The present work is focused on the development of lightweight high entropy alloy (LWHEA) using a powder metallurgy process. The primitive powders of manganese (Mn), titanium (Ti), aluminum (Al), nickel (Ni), and iron (Fe) with a purity of ∼ 99.5 % and particle size in the range of 40 to 70 µm were considered as a raw material for the synthesis of present LWHEA. The elemental powders at an equal molar ratio were mechanically alloyed (MA) in a high-energy ball milling for 28 hrs. The MA powders were then cold compacted using 500 MPa pressure, followed by sintering at 900 °C in an inert atmosphere to produce a bulk cylindrical sample of 8 mm diameter and 8 mm height. The average particle size of the milled powders was measured by FESEM image analysis, while the crystal size of the milled powders was predicted from the XRD peak broadening followed by full-width half maximum (FWHM) peak profile calculation using the Hall-Williamson method.

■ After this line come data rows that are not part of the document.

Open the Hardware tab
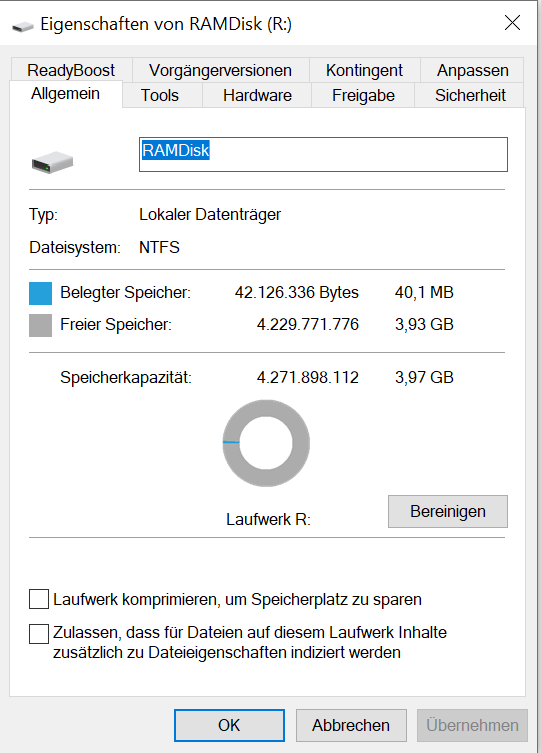 (257, 95)
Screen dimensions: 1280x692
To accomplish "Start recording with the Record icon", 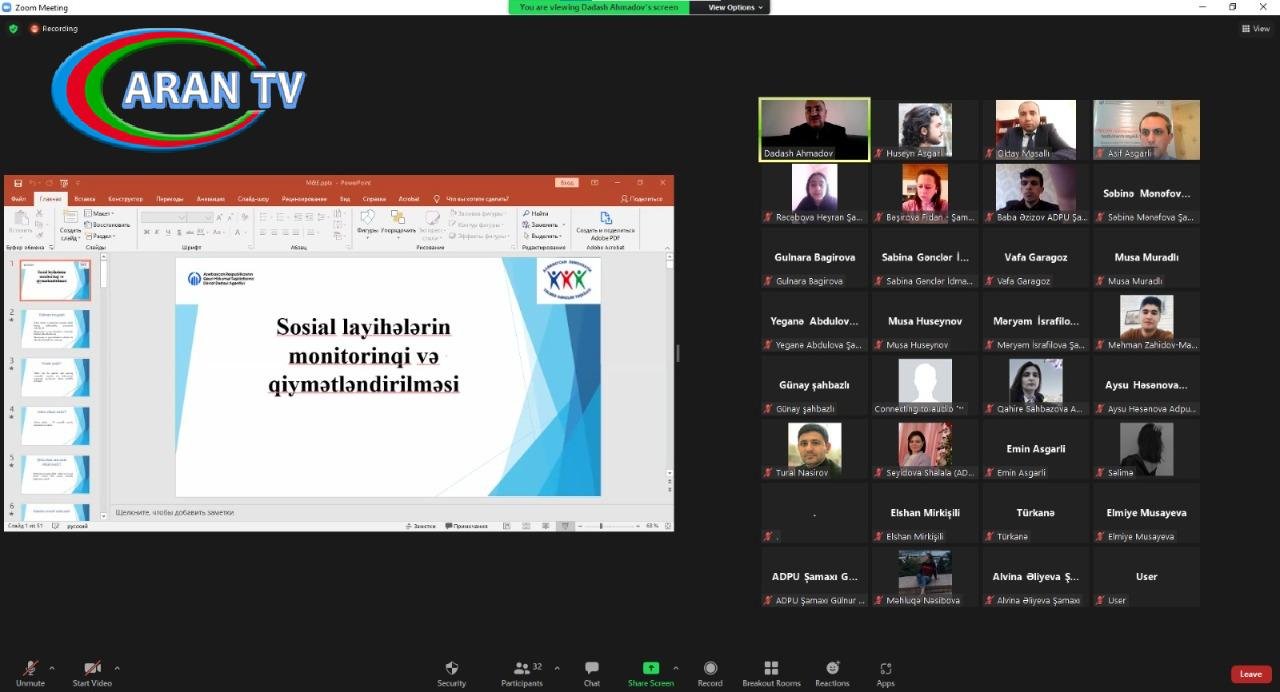I will pos(710,669).

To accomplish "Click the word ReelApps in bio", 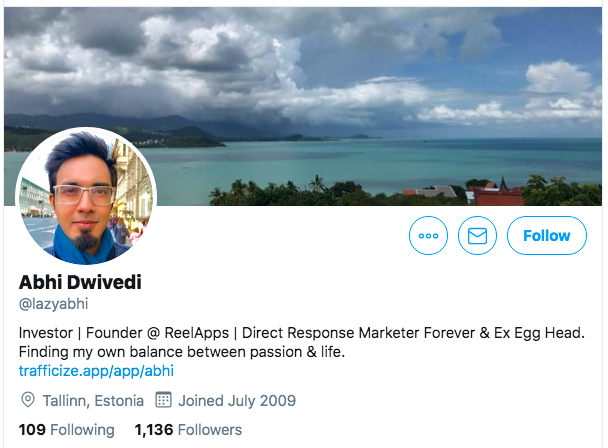I will [x=197, y=333].
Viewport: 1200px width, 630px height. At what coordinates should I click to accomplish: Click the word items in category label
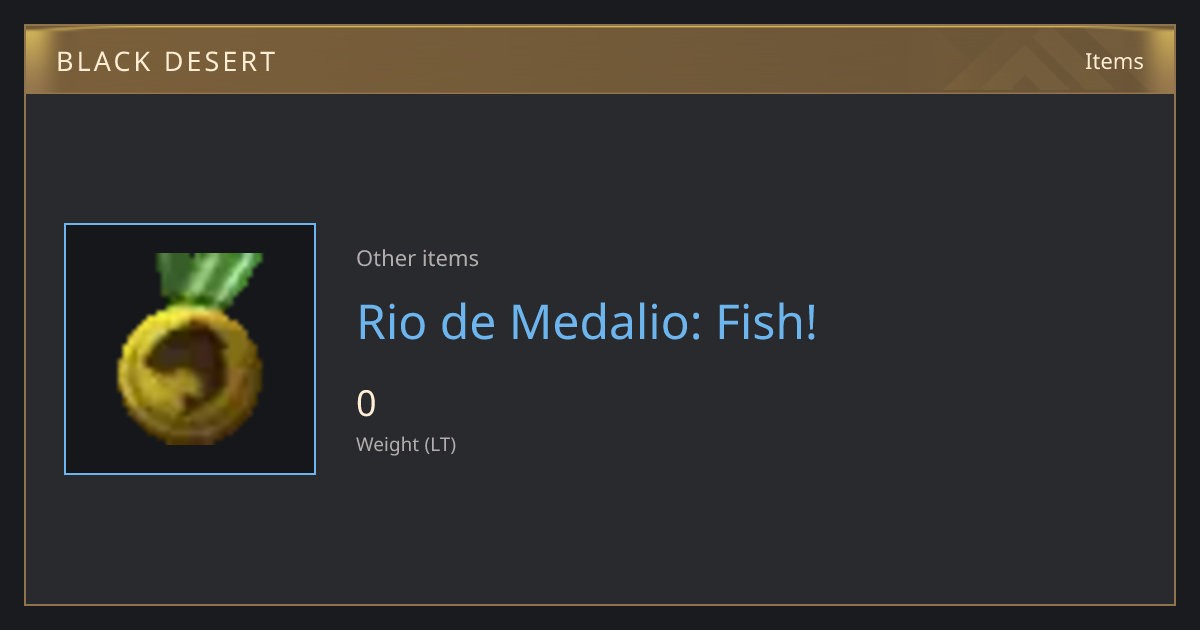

The BCC structure, along with intermetallic phases, was identified in the sintered bulk LWHEA of MnTiAlNiFe. Some intermetallic phases act as reinforcement in the alloy. The EDX analysis of MA powder revealed that all the elemental powders were distributed homogeneously to form a solid solution of LWHEA powder. The deformation behavior of the sintered MnTiAlNiFe LWHEA was studied by analyzing the loading–unloading curve of micro indentation. A remarkable improvement in the hardness values (microhardness ∼ 7.382 GPa and Martens hardness ∼ 3.09 GPa at 3 N load) was observed compared to conventional lightweight metallic alloys. The investigation of the wear behavior of the bulk MnTiAlNiFe LWHEA samples carried out in a Universal Tribometer coupled with a 3D optical profilometer predicts the load-dependent coefficient of friction of the sample.